In this article we will cover what a debt consolidation loan is, the advantages, what you need to consider before doing one and whether restructuring should be something you consider.

Because we are also business advisers, we are aware that in certain instances you may qualify for formal restructuring programs that could discount your debt by up to 80%!

What is debt consolidation?

Debt consolidation is the practice of refinancing all your debts into one finance facility (sometimes more, but the less the better). Essentially a new lender or existing lender, lends you more money to repay all your liabilities and to put them into one facility!

When doing a debt consolidation loan priority has to be given to critical items such as loans that are in default, tax debts and staff entitlements.

Why do people consolidate their debts?

Business owners typically consolidate their debts because they find themselves sinking under an avalanche of liabilities. Most of the time this is because they have gone through some type of hardship.

The list of liabilities can include supplier payments, bank loans, ATO debts, employee entitlements, employee super entitlements, payroll tax, land taxes, rates notices, GST payments, bank loans, private loans, 2nd mortgage loans, home loans, business cashflow loans and personal loans from friends.

All these liabilities and their penalties can add up as a function of time!

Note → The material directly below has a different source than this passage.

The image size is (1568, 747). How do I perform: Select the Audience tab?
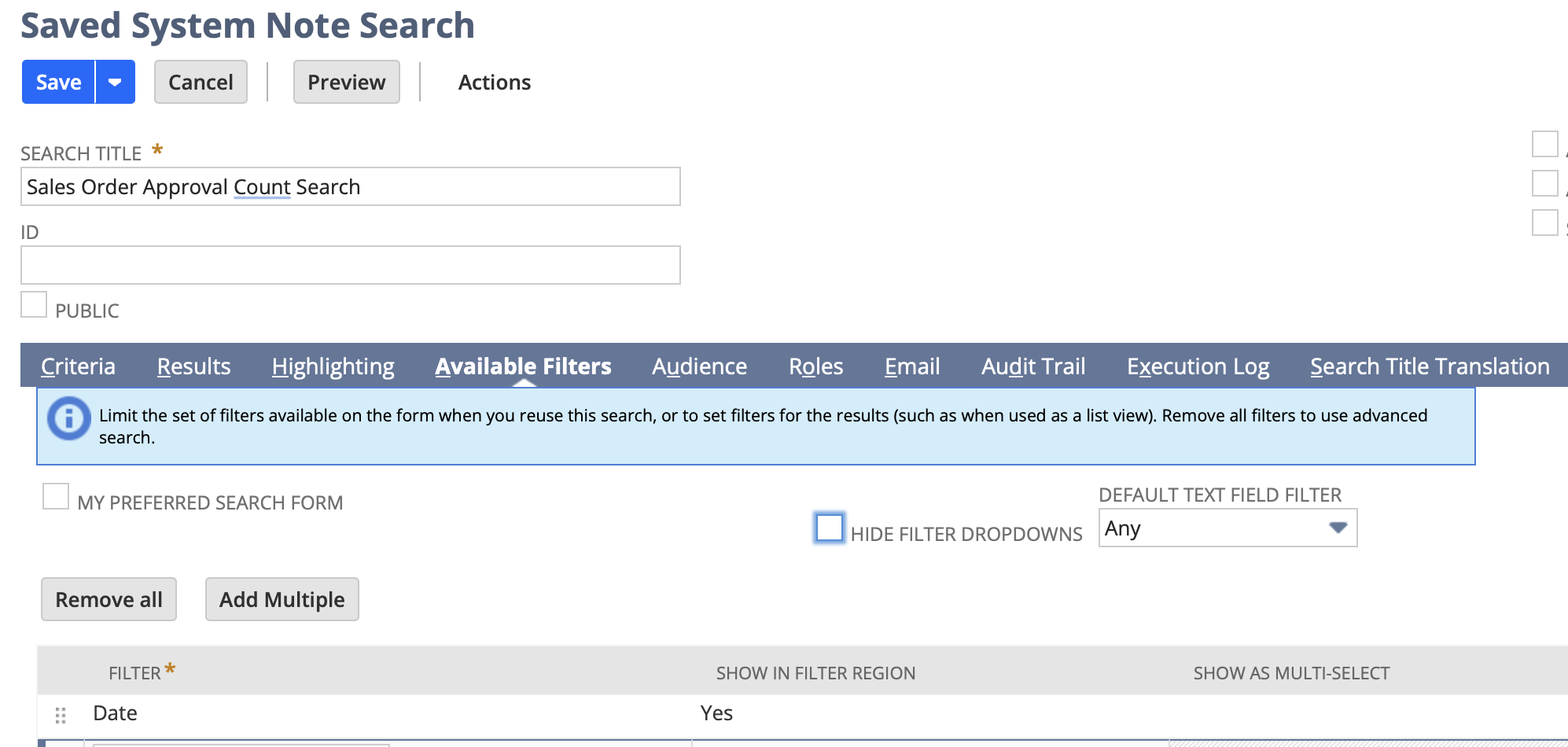pos(699,366)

All of this adds stress to business owners, and worse yet takes up bandwidth in their minds (known as the bandwidth tax). Which prevents business owners from dedicating mental resources to other endeavours, such as growth!

What are the benefits of a debt consolidation loan?

There are many benefits of a debt consolidation loan, and this largely depends on who is consolidating the debt for you! A bank or a private lender? As each will offer different terms. Generally speaking the key benefits of a debt consolidation loan are:

  • One loan facility, that refinances all your other debts into one facility.
  • You will get out of arrears with other facilities or avoid penalty interest rates, through your refinance.
  • Your new loan facility should have a lower cost of capital, when you consider all other costs.
  • You have more free cash flow available to you, due to the repayment structure (read more below on what makes a good debt consolidation loan).
  • You will have the mental bandwidth to focus on growing your business!
  • If you refinance your ATO debts and bank arrears as part of your debt consolidation loan with a private lender, you will then after a period of time (subject to credit scores), be able to re enter the banking system.

What to do before consolidating your debts

As business advisers we ask one key question prior to consolidating any debt. That is, if your liabilities were consolidated into one facility at a lower rate or a more easier repayment structure, will you be able to trade your way out?

In other words, just because you can consolidate your debts, doesn’t necessarily mean you should, if there are fundamental structural issues in the business!

Debt consolidation loans and small business restructures

If you have total debts of under $1M, then you may also be eligible for a small business restructure (SBR). SBRs are great if you can evidence that if your debts were reduced and restructured, you would be able to trade your way out of trouble. SBRs can reduce your liabilities by up to 80% in certain instances. An SBR in addition to a debt consolidation loan may be an optimal solution for your situation. You can read more about our business advisory services here.

What makes a good debt consolidation loan?

As specialists in debt consolidation loans, a good refinance must have the following components.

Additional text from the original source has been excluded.